Source data
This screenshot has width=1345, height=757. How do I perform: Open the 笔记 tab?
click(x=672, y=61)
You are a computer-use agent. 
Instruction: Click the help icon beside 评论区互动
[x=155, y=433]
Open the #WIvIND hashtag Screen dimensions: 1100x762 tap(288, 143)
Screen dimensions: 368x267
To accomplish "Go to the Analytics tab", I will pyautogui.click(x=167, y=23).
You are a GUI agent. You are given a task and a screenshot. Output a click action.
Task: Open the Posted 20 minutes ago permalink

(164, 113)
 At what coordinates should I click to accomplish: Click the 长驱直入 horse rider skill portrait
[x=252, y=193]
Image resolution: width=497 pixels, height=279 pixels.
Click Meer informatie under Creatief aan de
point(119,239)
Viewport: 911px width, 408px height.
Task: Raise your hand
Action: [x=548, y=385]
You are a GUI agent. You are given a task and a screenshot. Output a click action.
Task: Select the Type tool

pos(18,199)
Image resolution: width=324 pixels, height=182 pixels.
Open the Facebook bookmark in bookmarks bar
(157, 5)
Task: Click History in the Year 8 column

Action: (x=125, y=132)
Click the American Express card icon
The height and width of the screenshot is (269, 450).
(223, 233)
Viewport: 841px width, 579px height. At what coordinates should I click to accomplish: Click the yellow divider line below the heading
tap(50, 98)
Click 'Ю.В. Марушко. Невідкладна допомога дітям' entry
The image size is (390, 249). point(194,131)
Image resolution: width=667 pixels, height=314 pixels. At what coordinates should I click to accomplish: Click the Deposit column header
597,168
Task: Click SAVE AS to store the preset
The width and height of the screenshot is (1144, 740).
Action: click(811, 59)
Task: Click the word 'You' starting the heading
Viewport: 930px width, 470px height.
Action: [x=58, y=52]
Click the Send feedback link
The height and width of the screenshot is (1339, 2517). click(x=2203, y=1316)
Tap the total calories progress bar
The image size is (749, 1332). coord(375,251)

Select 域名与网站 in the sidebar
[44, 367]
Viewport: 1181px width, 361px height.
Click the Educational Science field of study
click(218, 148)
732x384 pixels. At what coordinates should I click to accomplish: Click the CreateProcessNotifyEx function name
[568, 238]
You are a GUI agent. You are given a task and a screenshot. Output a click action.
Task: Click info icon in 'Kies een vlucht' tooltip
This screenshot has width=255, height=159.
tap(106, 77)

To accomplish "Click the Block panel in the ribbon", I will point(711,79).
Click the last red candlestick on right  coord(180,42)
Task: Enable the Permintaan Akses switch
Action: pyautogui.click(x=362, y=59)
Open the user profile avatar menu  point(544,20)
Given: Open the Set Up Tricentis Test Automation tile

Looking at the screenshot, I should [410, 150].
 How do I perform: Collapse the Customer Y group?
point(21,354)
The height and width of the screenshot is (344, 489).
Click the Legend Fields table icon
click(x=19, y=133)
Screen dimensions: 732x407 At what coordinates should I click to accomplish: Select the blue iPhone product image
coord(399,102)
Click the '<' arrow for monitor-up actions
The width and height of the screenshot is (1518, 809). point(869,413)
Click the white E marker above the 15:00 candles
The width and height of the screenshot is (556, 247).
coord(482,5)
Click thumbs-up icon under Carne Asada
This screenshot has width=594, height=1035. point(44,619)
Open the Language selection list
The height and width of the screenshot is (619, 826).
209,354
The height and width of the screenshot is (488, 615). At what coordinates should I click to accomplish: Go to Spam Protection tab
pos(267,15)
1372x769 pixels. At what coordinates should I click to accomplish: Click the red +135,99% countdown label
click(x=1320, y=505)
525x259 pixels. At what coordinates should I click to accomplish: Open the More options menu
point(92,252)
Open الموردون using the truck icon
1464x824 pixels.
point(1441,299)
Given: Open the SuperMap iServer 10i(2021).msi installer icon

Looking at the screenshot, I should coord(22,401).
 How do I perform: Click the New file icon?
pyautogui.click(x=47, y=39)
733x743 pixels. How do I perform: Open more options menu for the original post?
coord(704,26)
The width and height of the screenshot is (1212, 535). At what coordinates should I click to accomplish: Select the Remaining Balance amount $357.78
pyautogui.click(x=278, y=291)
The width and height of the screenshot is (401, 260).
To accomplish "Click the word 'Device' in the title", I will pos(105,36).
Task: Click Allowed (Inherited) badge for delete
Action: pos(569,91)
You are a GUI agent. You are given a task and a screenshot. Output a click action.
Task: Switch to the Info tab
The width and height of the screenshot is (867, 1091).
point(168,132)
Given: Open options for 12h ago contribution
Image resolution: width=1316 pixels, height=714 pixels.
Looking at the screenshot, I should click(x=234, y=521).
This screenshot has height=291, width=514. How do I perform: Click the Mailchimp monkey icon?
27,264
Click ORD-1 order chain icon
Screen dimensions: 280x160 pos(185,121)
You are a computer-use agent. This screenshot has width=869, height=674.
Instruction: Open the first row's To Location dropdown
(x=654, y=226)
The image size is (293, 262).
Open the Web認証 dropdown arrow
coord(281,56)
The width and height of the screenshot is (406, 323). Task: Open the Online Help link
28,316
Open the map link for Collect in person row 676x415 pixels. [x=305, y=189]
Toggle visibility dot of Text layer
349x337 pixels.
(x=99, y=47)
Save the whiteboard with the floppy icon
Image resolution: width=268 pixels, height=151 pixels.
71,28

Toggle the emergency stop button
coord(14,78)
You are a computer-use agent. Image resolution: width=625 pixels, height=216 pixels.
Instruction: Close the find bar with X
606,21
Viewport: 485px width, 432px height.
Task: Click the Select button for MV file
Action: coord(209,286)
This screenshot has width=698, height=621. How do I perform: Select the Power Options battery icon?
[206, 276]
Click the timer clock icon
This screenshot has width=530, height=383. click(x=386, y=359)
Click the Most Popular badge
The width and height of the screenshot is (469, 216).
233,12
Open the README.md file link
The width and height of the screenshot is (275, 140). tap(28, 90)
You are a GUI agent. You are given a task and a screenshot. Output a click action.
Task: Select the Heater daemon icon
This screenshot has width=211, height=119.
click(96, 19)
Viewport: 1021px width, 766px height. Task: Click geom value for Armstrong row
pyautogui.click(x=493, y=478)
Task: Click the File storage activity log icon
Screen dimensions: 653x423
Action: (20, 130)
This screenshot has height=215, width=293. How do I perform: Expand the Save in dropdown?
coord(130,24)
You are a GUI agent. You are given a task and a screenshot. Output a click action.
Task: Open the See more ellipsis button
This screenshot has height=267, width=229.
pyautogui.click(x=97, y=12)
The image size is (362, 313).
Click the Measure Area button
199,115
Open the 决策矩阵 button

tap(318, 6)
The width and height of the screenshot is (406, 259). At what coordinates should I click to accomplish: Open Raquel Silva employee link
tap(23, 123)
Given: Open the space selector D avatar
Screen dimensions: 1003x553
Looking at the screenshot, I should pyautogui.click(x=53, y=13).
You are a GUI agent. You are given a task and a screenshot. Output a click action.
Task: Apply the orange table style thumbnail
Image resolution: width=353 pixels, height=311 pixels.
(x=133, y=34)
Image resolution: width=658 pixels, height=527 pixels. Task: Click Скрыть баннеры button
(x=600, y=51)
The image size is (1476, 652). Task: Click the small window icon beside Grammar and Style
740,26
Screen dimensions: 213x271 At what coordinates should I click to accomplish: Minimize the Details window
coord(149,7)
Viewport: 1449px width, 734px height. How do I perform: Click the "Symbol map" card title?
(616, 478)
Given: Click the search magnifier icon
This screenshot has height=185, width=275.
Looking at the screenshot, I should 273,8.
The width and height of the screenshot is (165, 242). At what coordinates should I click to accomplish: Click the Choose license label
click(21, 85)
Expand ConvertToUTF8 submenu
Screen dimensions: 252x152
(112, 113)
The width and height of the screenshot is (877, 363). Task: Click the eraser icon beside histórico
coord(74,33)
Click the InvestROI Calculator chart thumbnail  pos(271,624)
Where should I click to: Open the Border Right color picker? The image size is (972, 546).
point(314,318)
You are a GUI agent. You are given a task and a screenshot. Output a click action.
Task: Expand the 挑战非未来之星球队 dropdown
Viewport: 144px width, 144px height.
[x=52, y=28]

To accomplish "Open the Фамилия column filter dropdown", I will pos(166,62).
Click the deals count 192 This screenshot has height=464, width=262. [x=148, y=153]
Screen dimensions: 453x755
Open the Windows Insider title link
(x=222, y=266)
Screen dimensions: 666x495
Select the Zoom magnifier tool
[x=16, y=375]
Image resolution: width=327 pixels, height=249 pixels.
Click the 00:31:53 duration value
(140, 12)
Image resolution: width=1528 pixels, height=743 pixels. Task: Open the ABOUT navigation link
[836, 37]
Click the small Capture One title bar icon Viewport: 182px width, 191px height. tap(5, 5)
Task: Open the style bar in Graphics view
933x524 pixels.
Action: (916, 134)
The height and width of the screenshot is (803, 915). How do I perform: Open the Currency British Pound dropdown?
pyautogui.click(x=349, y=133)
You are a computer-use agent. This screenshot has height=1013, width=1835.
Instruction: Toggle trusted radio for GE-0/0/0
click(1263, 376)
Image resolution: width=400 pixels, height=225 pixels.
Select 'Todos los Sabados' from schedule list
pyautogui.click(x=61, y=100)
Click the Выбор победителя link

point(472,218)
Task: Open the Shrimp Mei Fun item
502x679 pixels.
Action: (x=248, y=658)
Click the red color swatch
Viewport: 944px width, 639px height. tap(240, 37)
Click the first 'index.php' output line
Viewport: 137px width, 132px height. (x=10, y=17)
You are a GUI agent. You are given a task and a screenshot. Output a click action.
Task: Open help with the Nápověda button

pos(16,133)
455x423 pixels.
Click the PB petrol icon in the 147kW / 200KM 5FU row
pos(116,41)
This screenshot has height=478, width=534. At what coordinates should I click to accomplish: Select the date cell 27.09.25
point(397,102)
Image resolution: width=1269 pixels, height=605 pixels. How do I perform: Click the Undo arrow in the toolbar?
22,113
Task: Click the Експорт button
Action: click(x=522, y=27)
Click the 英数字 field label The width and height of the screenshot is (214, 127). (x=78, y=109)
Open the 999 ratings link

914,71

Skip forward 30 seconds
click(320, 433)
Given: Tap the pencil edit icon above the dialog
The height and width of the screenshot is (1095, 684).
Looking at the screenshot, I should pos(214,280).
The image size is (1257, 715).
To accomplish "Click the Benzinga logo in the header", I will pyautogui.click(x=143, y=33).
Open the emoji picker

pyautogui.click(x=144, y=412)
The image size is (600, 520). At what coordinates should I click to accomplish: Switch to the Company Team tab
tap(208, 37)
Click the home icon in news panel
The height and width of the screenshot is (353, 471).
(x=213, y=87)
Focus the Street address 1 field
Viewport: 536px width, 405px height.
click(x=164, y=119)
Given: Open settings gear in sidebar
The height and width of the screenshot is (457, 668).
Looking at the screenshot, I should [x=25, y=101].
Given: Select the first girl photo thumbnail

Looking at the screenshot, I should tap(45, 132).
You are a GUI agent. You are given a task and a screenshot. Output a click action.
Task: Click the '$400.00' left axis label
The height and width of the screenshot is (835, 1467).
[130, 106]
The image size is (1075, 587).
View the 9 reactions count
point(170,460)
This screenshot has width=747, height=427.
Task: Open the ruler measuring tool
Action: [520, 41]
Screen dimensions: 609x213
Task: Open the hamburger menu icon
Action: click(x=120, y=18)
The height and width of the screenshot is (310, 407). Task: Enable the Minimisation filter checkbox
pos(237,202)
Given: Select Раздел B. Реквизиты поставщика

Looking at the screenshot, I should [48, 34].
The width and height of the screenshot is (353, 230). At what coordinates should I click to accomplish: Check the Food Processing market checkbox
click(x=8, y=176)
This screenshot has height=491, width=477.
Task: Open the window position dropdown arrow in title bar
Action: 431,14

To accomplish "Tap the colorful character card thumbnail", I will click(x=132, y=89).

_Work task_:
Nothing but an exact copy of the lines from the first one above through the line holding "Open the #WIvIND" should be returned.

_Reply_:
This screenshot has width=1345, height=757. How do I perform: Open the 笔记 tab?
click(x=672, y=61)
You are a computer-use agent. 
Instruction: Click the help icon beside 评论区互动
[x=155, y=433]
Open the #WIvIND hashtag Screen dimensions: 1100x762 tap(288, 143)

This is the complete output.